Constant chunk size Matlab

[aaschmidt]

I send a stream of data from a soundcard pushed with constant chunk size of 1024 samples (sampling frequency 48000Hz). The receiver then pulls the chunks, however in rare cases the chunk's size differs from 1024.

inlet = lsl_inlet(result{1}); while true [chunk,stamps] = inlet.pull_chunk(); pause(0.02) % to simulate data processing end

Does anyone can help me on this issue and propose a solution to receive reliable 1024 chunk sizes? Thanks in advance!

[cboulay]

48000 samples/sec / 1024 samples/chunk = 46.875 chunks / sec. That corresponds to 21.333 msec per chunk. You tell your script to pause for 20 msec after receiving every chunk. I'm not sure what timing APIs Matlab uses, or if you're using Windows, but there's a good chance that Matlab's pause function doesn't have microsecond resolution, so you might actually be pausing for more than 20 msec sometimes. Then you have network overhead and the time it takes to actually copy the data. Inevitably, there are going to be times where your signal processing takes more than 21.333 msec to complete an iteration. When that happens, the outlet will have pushed 2 chunks by the time you finally call pull_chunk again.
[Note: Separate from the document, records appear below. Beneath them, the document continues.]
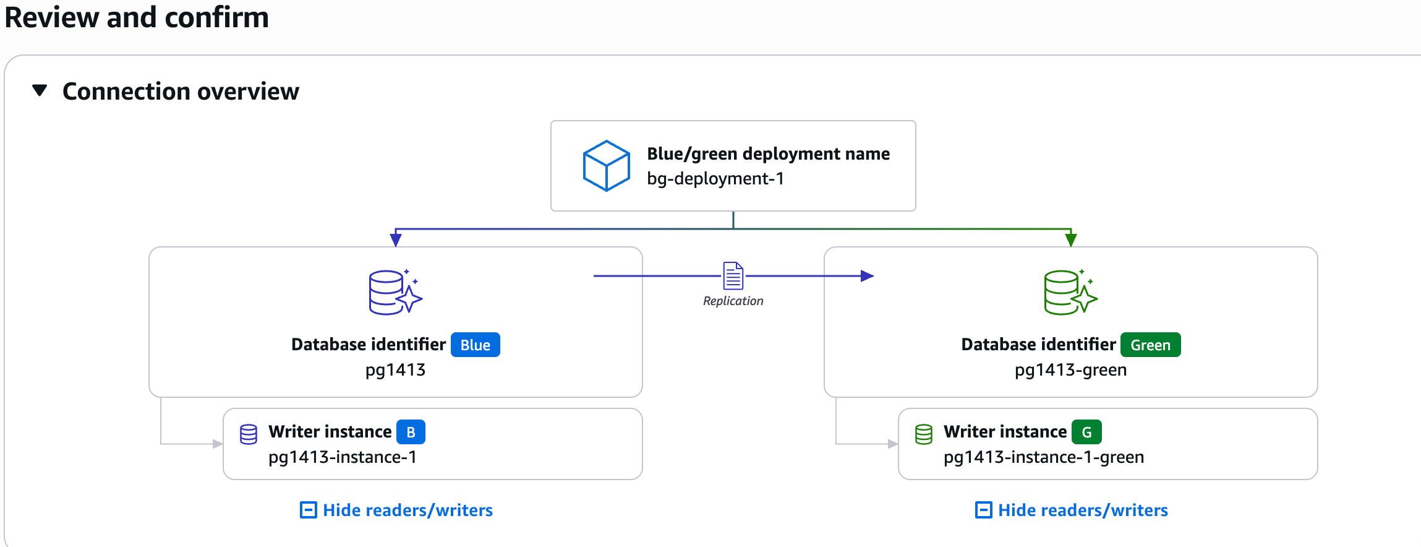Click the Replication document icon
The width and height of the screenshot is (1421, 547).
coord(733,276)
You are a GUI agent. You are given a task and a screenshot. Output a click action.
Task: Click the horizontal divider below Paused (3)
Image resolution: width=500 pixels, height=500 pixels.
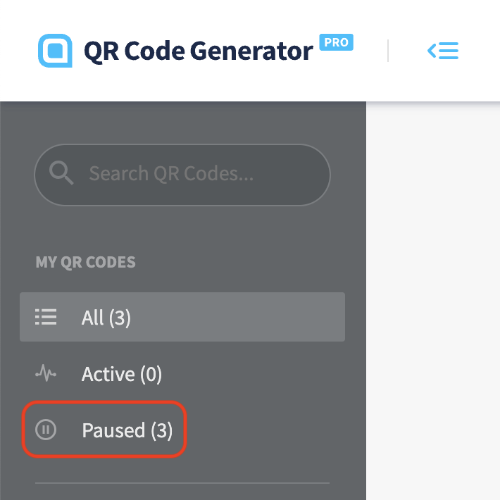[x=182, y=483]
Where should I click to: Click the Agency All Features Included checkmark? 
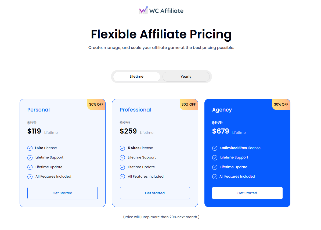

You have at least 2 non-exclusive solutions:

1. Make your signal processing so fast that you are guaranteed to never have more than 1024 samples waiting for you.
2. Make your signal processing be able to handle having more than 1024 samples in waiting.
   • This is a good idea anyway, because sometimes you'll get unexpected hitches in the OS.
   • This might be as simple as creating an inner loop in your signal processing methods to break the pulled chunk into sub-chunks of 1024 samples and processing those, but this can be dangerous if your signal processing is slow.

By the way, do you really need to process your data at 47 Hz? This isn't especially fast, but it's an odd target. If you're trying to give visual feedback then Matlab is probably not the best choice; Matlab graphing is really slow and I doubt it can go anywhere near 47 Hz.

[aaschmidt]

Thanks for the reply. It gave me some more insight.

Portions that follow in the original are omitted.